This is a story about a cat and a hat.
Not the iconic Dr. Seuss 1957 children's tale, but one based on events that took place some years ago on the North Shore estate of William K. Vanderbilt II.
Magic envelops the story, co-written for kids by a security guard and a tour guide at the Vanderbilt Mansion Museum and Planetarium in Centerport. It tells of a hat lost by a 3-year-old boy whose family visited the museum, with key roles played by a feline and a couple of boxes of doughnuts.
As anyone who recalls the Dr. Seuss story knows, a fish does his best to restrain the antics of "The Cat in the Hat." In fact, there is a Hall of Fishes on the Gold Coast estate that opened to the public in 1922 with the Eagle's Nest mansion opening as a Suffolk County museum in 1950.
But while the top hat in Dr. Seuss is tall with red-and-white stripes, the lost hat in "Patches and Stripes," is a cotton blue-and-white conductors cap. It was emblazoned with patches sewn on by family members who had worked on different railroads and was handed down from the boy's great-grandfather.
One of those patches, recalled former teacher and tour guide Ellen Mason, who co-wrote the book, is from the New York Central System. "That is the railroad started and maintained by the Vanderbilt family," she said by email.
"Since I have not written poetry before, I marvel at the impact this book has on children and adults alike," she said of the book, which is written in verse.
The hat in the book is an irreplaceable heirloom revealing the pride and work ethic that saw a family through the years.
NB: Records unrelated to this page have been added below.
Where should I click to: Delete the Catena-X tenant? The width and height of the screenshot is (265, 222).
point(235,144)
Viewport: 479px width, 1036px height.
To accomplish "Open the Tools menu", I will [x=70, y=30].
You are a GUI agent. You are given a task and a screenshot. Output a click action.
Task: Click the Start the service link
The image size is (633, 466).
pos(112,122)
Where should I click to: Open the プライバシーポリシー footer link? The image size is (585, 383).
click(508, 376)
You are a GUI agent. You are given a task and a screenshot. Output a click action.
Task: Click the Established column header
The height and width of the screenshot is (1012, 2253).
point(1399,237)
One of the stars of the book is Max, a tiger-striped friendly cat who roams the museum grounds and who has won over countless friends, including co-author security guard Ed Clampitt. He bought Max a heated house just by the gatehouse and generously contributes to Max’s meals.
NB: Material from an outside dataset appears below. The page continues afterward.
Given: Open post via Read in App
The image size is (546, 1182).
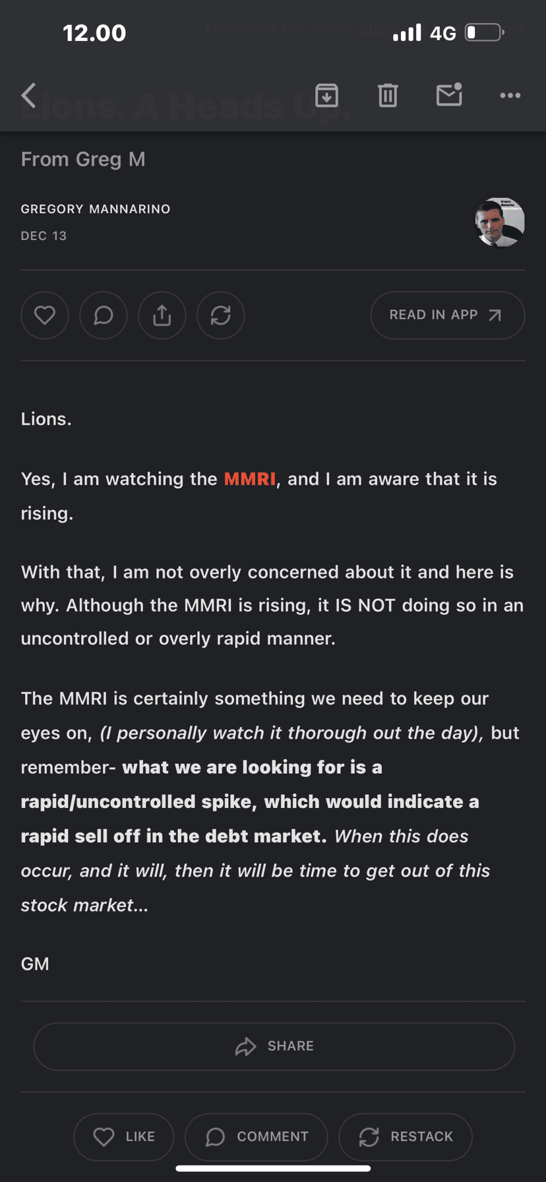Looking at the screenshot, I should coord(447,315).
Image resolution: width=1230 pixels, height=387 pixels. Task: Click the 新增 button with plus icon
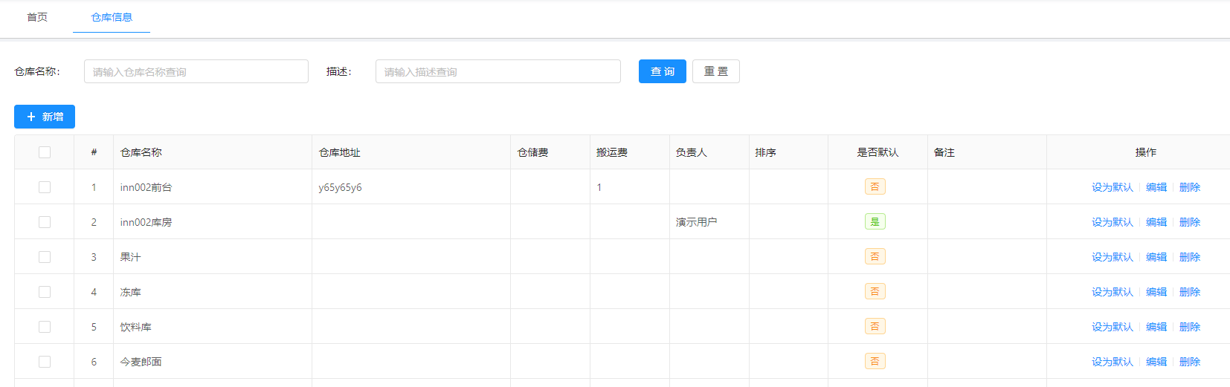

"I admittedly have never been a ‘cat person,’" said Clampitt, though like others before him, he apparently found the supposed great divide between dogs and cats rather easy to leap over.
"He’s my buddy," said Clampitt, and Max, "has an almost iconic following with our guests" since he arrived about a decade ago.
The book, published in October, is called a "Vanderbilt Magic" story. It costs $10, with proceeds donated to the museum. It tells the story of how Max escorts and assists the security guards on their hunt, looking everywhere the hat could possibly be, before Clampitt finds it between two glass cases.
In truth, the family had left hatless and dejected. Clampitt explained the mother was "heartbroken" at the loss. But, according to Clampitt, one of the security guards, who saw the family's email inquiring about it, actually found the hat in less dramatic fashion.
"He pointed up toward the wall … There it was, hanging quietly on the utility hook, out of place with a few hangers, a reflective safety vest and a slightly broken umbrella, that precious hat, right there hidden in plain sight," Clampitt said.
The grateful mother arrived, he recalled, and "All in one motion, she took the hat from my hand and embraced me in a thankful hug. Her tears morphed into an all-out sob as she repeated 'Thank you, thank you, thank you.'"
The mother, Catherine Hoang of Huntington, recalled in an email: "Finding that hat was like getting a piece of my mom, who passed away, back again. Ed was my hero."
Hoang said the actual hat did have patches, but they were sewn on after being collected from train meets and shows her parents attended while dating and handed down to her and her children.
As for the doughnuts, Clampitt brings the guards boxes of the pastries each Sunday morning but had forgotten to do so on the day of the search. When Hoang came to collect the hat, he wrote, she brought the guards a special gift — two boxes of doughnuts with the words "Thank You" written on them.